Wednesday, June 22, 2011

How Not To Waste Your Pain

Everyone experiences pain in various forms. Pain can be one of the most valuable and powerful tools for good in our lives if we respond to it rightly.

Do a quick survey in your life right now. What areas of your life have you been experiencing pain in the several months? Relationships? Circumstances that haven't gone well? Irritations? Difficulties at work? At home?

You have probably not found it a pleasant or an easy survey. Even facing our pain can be difficult. Many of us only face it when it is consuming us but there is little we can productively do about it then. We must be willing to engage our pain, gaze into it's depths and do the nasty work of wresting with it until we know how to rightly respond to it.

Step 1. Face it. Don't run from it. Don't ignore it.

But that is not the end. Too many of us when facing our pain move from their to a few other faulty responses.
We let it drown us, turn us negative, whine and complain.
We find someone or something to blame. We search for a scape goat.
We turn to self-help, self-esteem, self-improvement techniques to relieve the pain.

What is fundamentally missing from these attempts to deal with our pain? Their main goal is relief.
As strange as it may sound, relief is not the main need you have when you are in pain.
Pain is meant to point you and I somewhere...or rather to Someone.

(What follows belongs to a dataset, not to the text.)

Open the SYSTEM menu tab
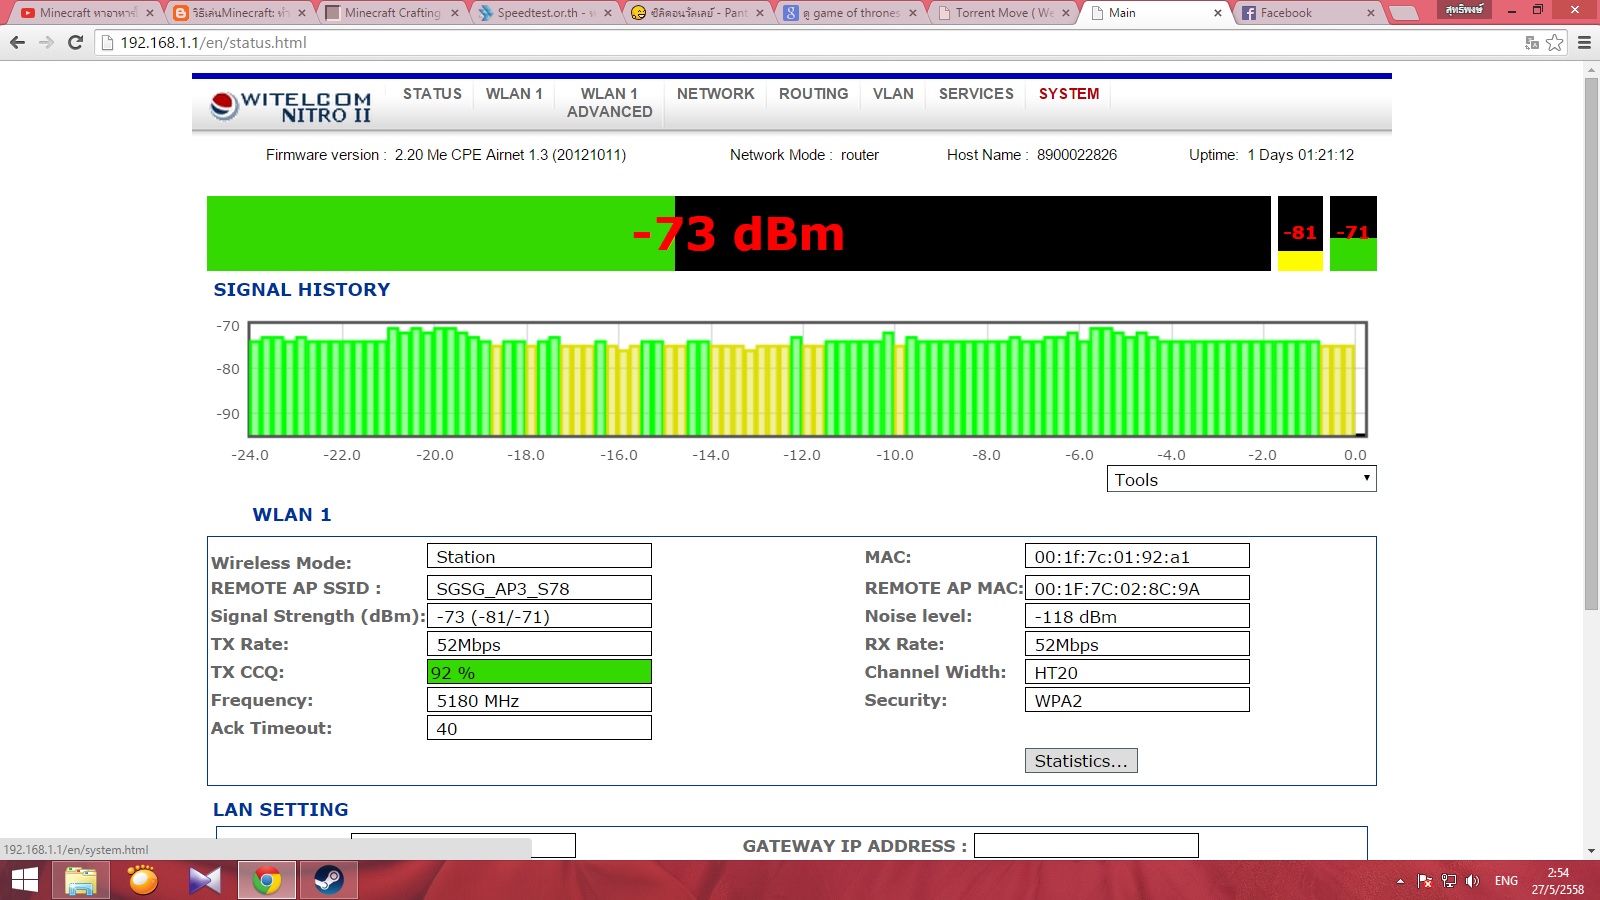This screenshot has height=900, width=1600. click(x=1068, y=94)
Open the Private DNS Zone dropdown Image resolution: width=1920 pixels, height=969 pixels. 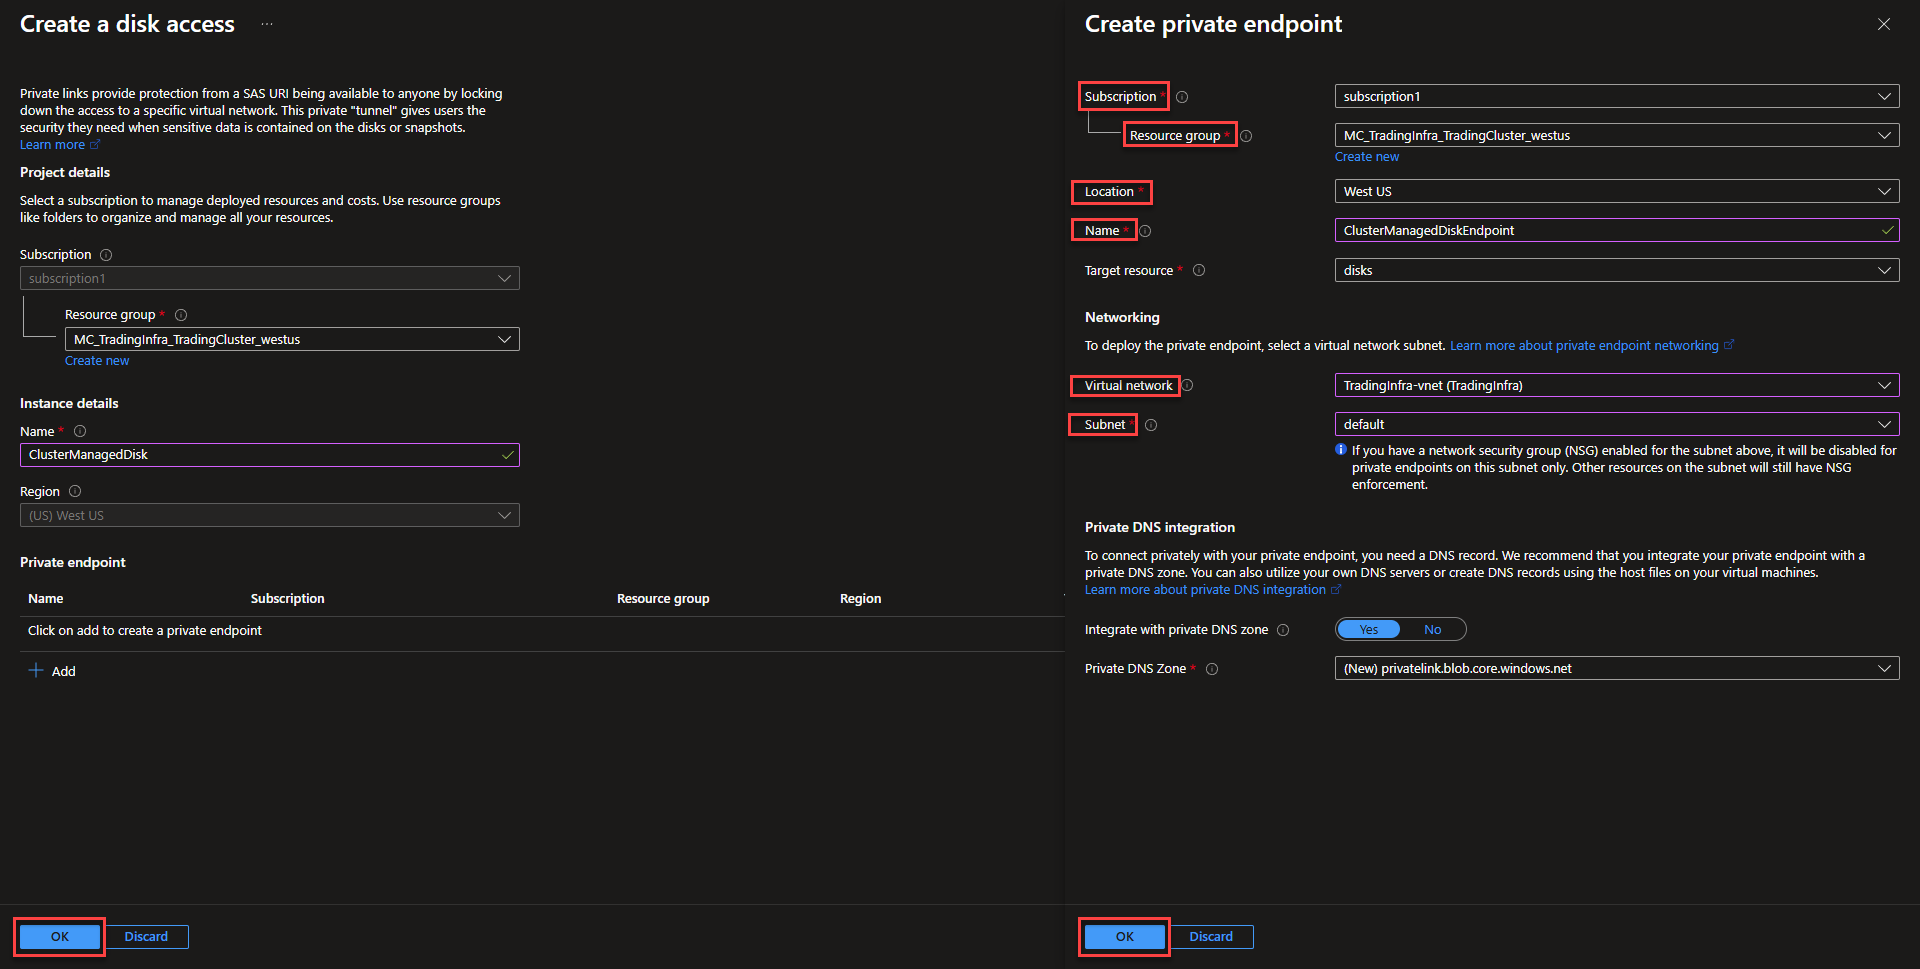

But pain insists upon being attended to. God whispers to us in our pleasures, speaks in our conscience, but shouts in our pains: it is His megaphone to rouse a deaf world. --C.S. Lewis

You may never know that JESUS is all you need, until JESUS is all you have. --Corrie Ten Boom  

We have become committed to relieving the pain behind our problems rather than using our pain to wrestle more passionately with the character and purposes of God. Feeling better has become more important than finding God. - Larry Crabb

The goal of pain and pleasure is to point us to the One who alone can fill and fulfill us. If we aim to let God use our pain to lead us closer to Himself and we will discover a whole new realm of life and joy even (or especially) in the midst of your trials. This is why "in all these things we are more than conquerors through Him who loved us." (Romans 8:37) Why? Because many times it is IN all these things (trials) we experience the presence and love of God the most.